— BEGIN —

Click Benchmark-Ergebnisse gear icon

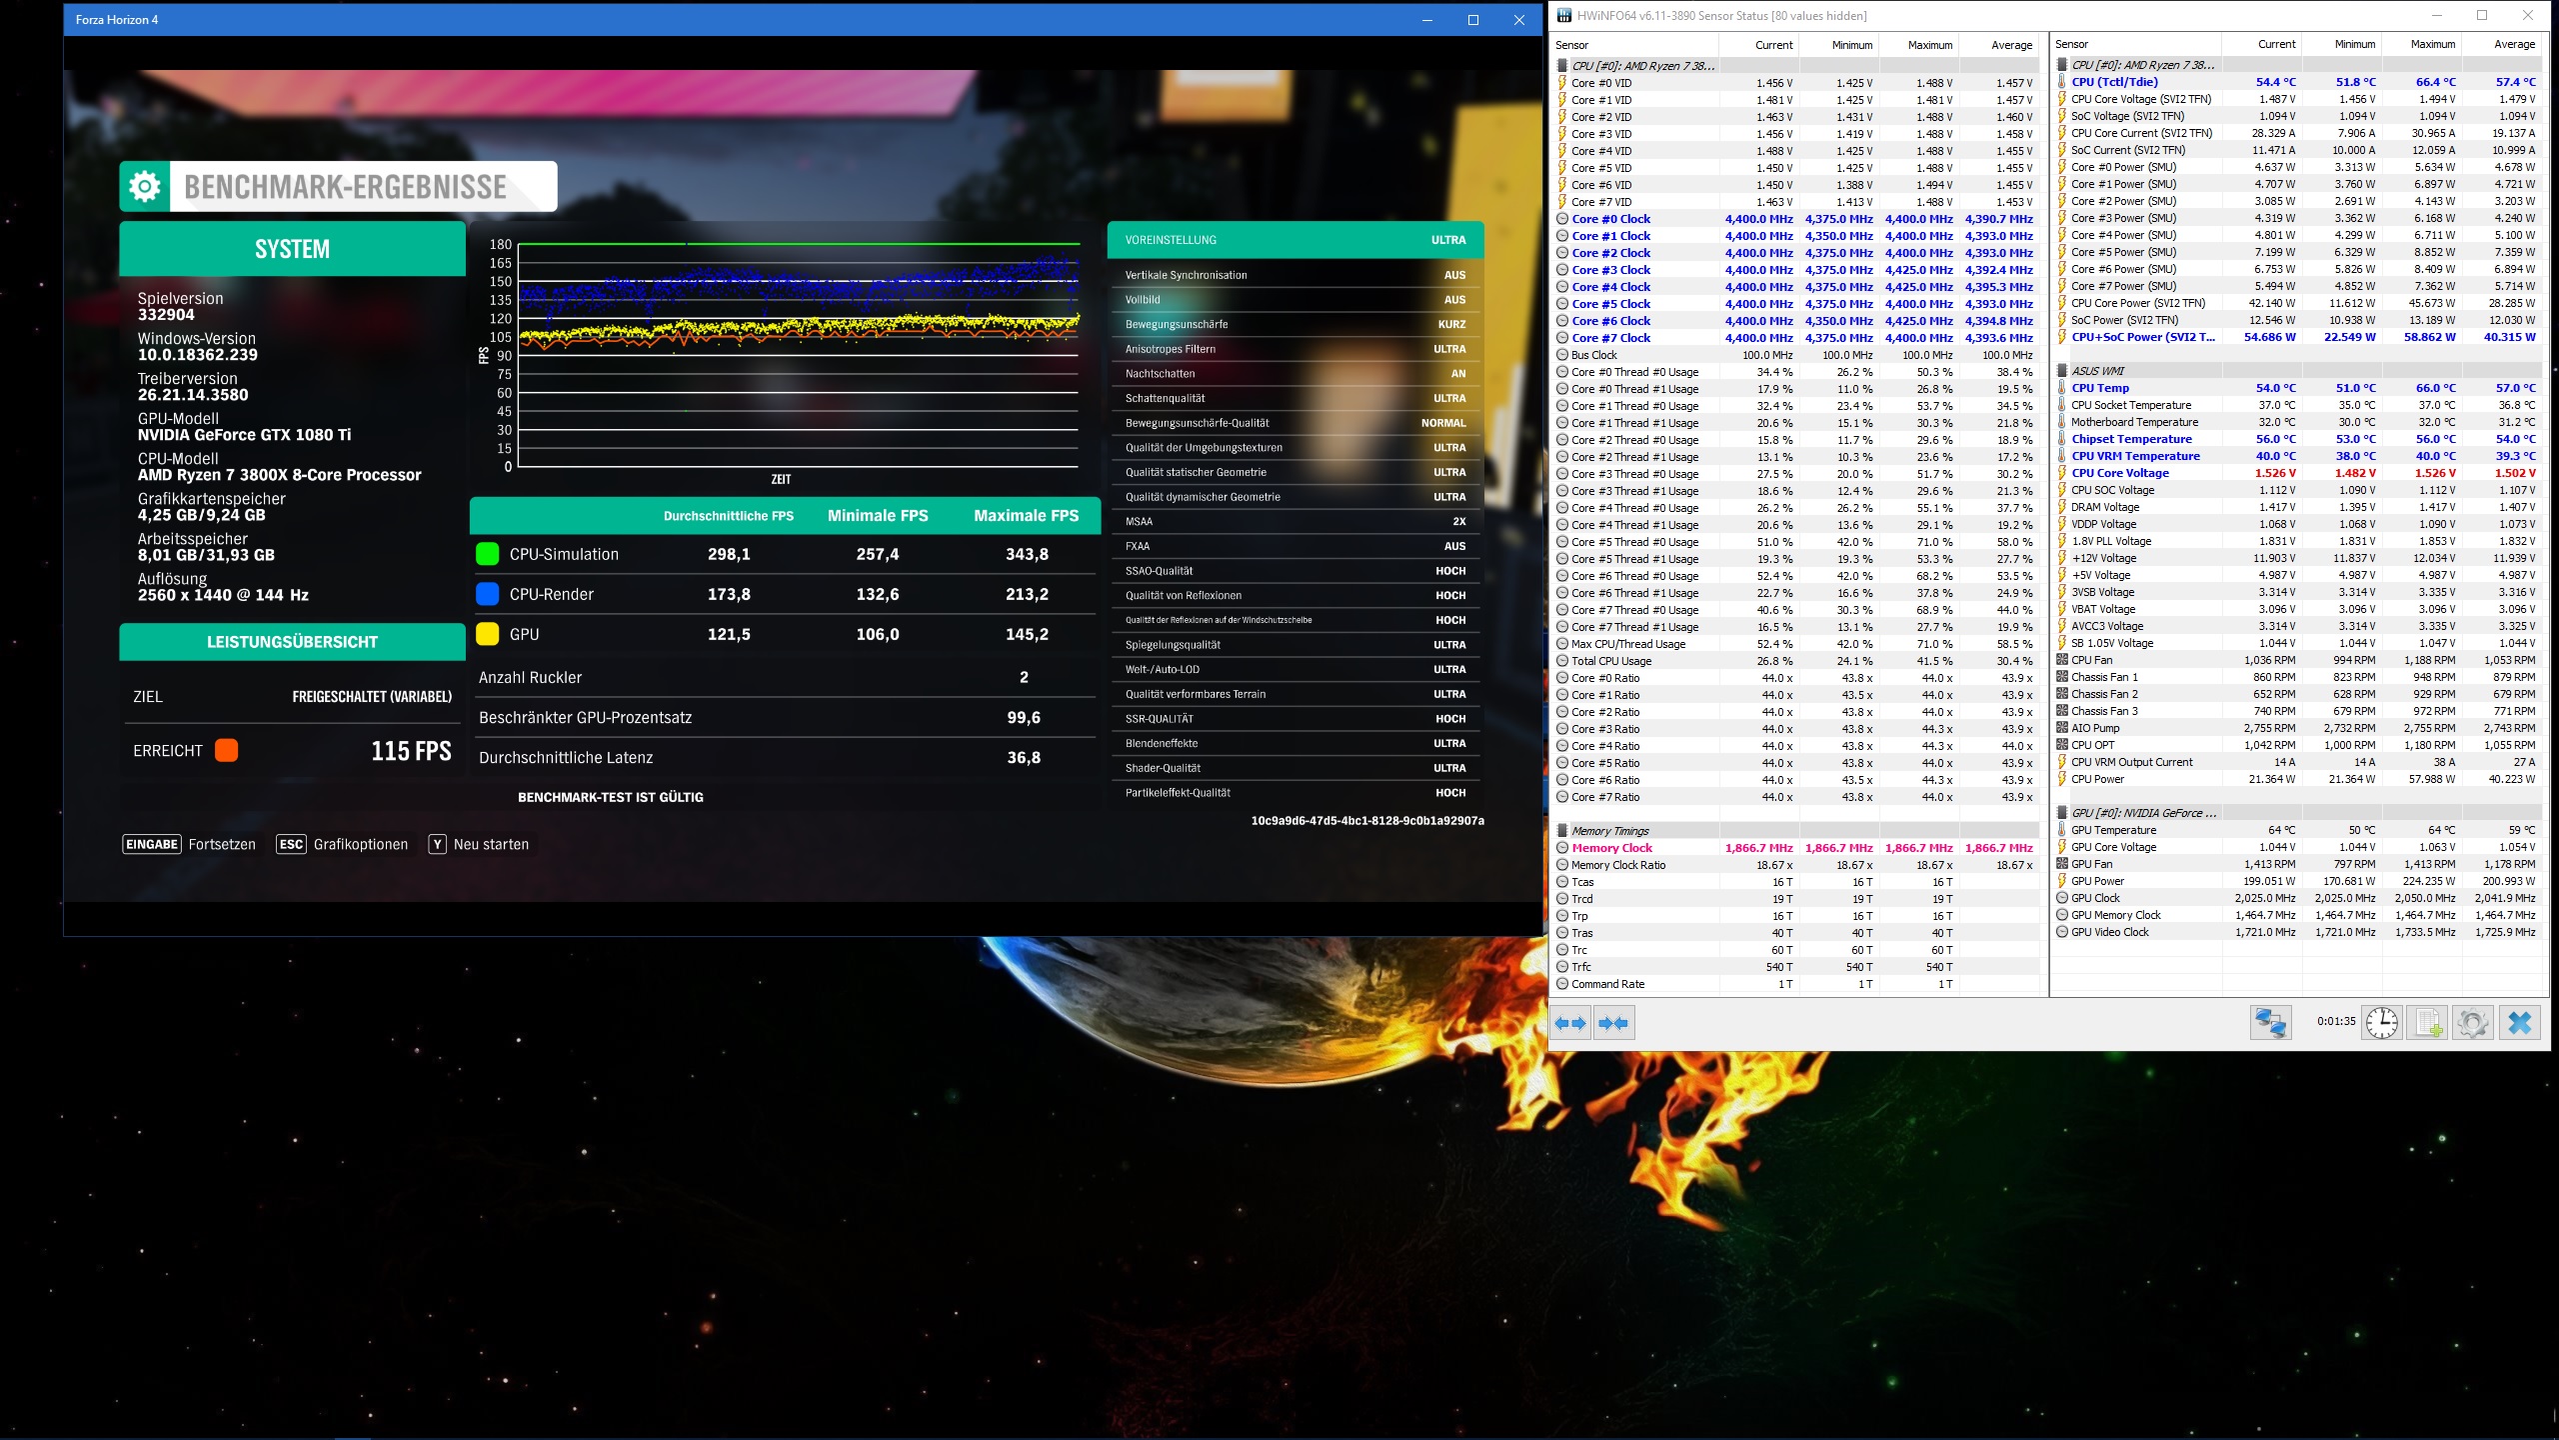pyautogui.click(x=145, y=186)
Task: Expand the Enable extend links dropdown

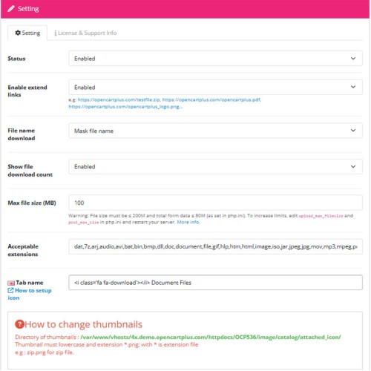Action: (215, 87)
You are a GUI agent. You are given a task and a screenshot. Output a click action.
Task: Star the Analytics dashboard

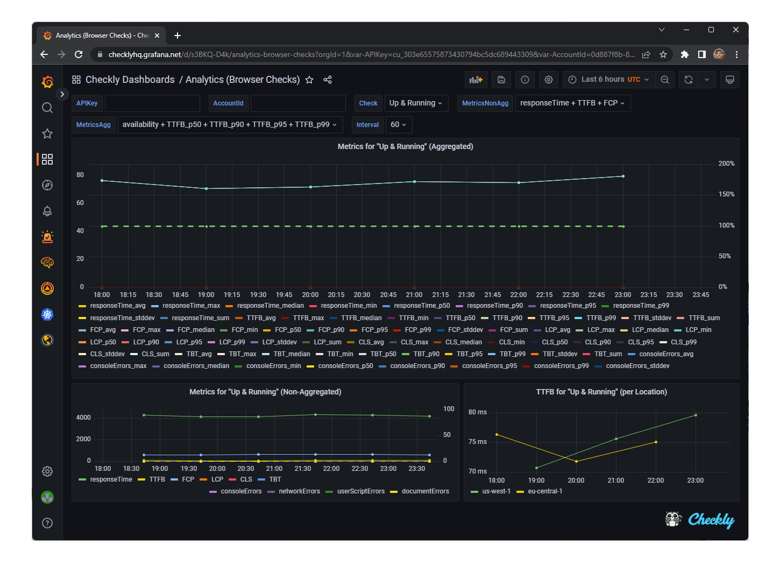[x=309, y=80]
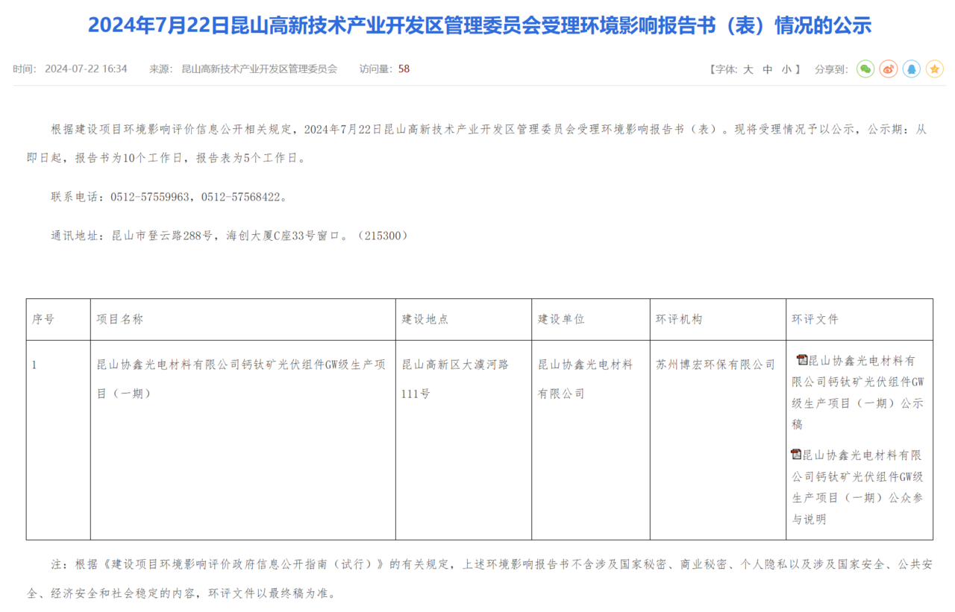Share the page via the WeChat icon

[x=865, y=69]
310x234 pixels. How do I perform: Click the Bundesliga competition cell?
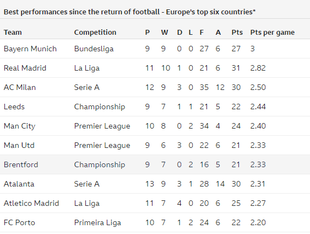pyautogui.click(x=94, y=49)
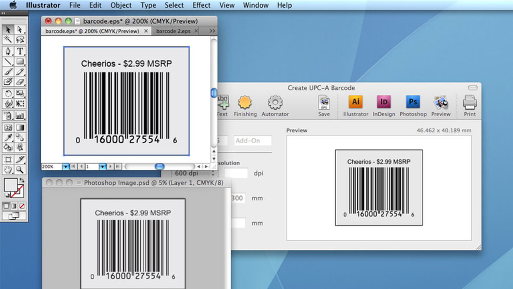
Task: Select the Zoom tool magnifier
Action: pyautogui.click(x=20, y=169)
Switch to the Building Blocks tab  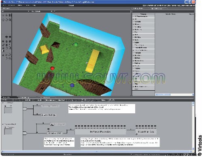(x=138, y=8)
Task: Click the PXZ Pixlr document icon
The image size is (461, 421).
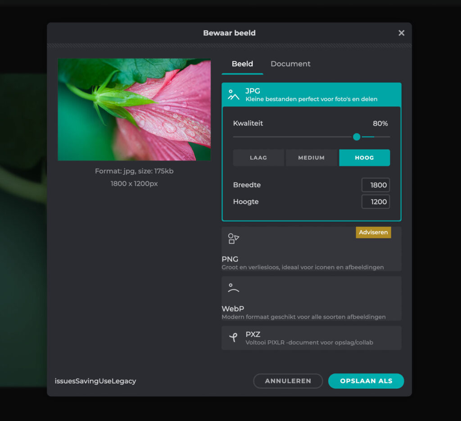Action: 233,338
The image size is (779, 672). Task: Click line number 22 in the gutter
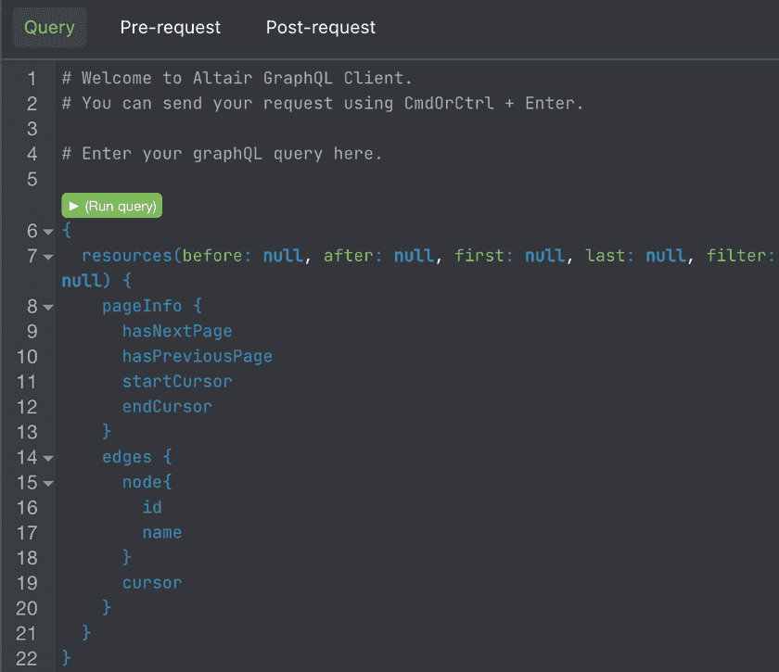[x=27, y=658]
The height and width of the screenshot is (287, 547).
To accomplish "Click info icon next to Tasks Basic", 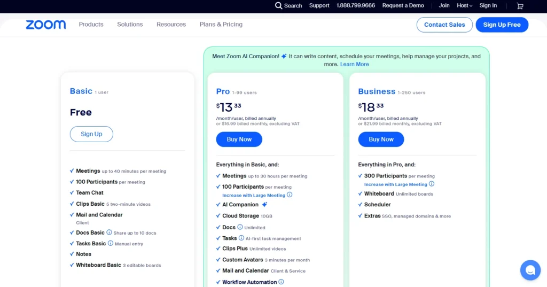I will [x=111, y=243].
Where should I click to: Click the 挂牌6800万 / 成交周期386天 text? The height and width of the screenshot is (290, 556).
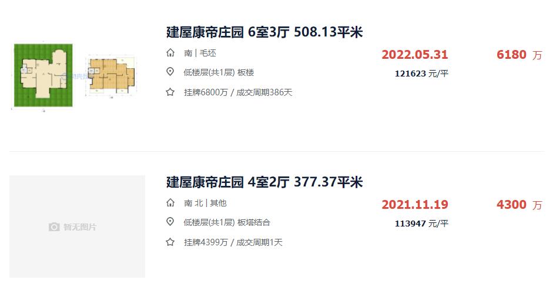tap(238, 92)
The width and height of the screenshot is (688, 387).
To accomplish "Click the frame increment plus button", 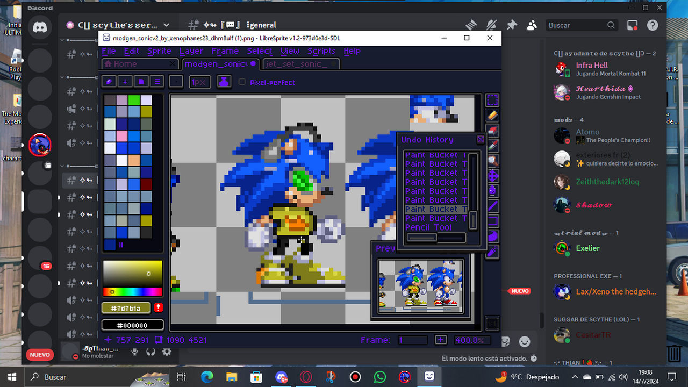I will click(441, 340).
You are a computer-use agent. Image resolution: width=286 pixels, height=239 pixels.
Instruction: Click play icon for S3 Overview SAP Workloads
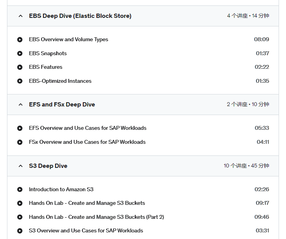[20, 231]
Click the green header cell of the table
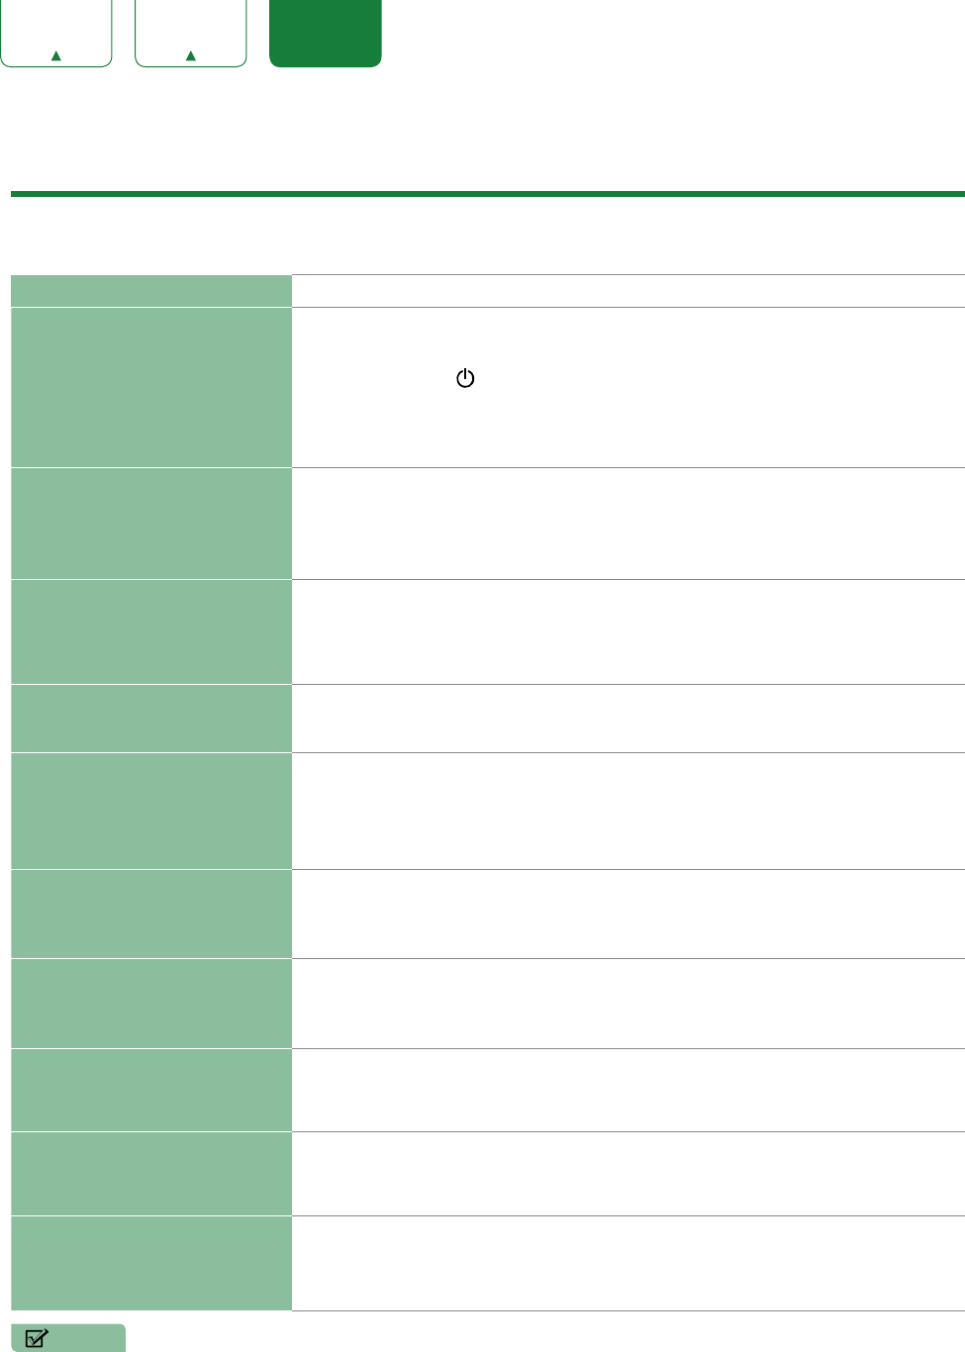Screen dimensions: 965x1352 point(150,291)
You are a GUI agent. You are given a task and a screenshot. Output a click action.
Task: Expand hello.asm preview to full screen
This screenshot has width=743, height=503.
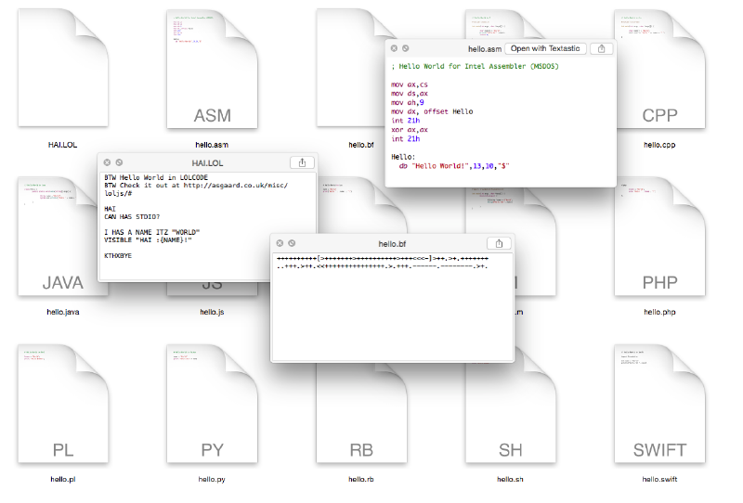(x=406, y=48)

— END —

» **Description of the task**
Reproduce the records from the line with "Click the green header cell of the table" up to and including the last line of the records. Leave the pictures out of your answer.

» **Final result**
Click the green header cell of the table
Screen dimensions: 965x1352 point(150,291)
You are a GUI agent. You are given a task and a screenshot. Output a click action.
Task: Expand hello.asm preview to full screen
This screenshot has width=743, height=503.
(x=406, y=48)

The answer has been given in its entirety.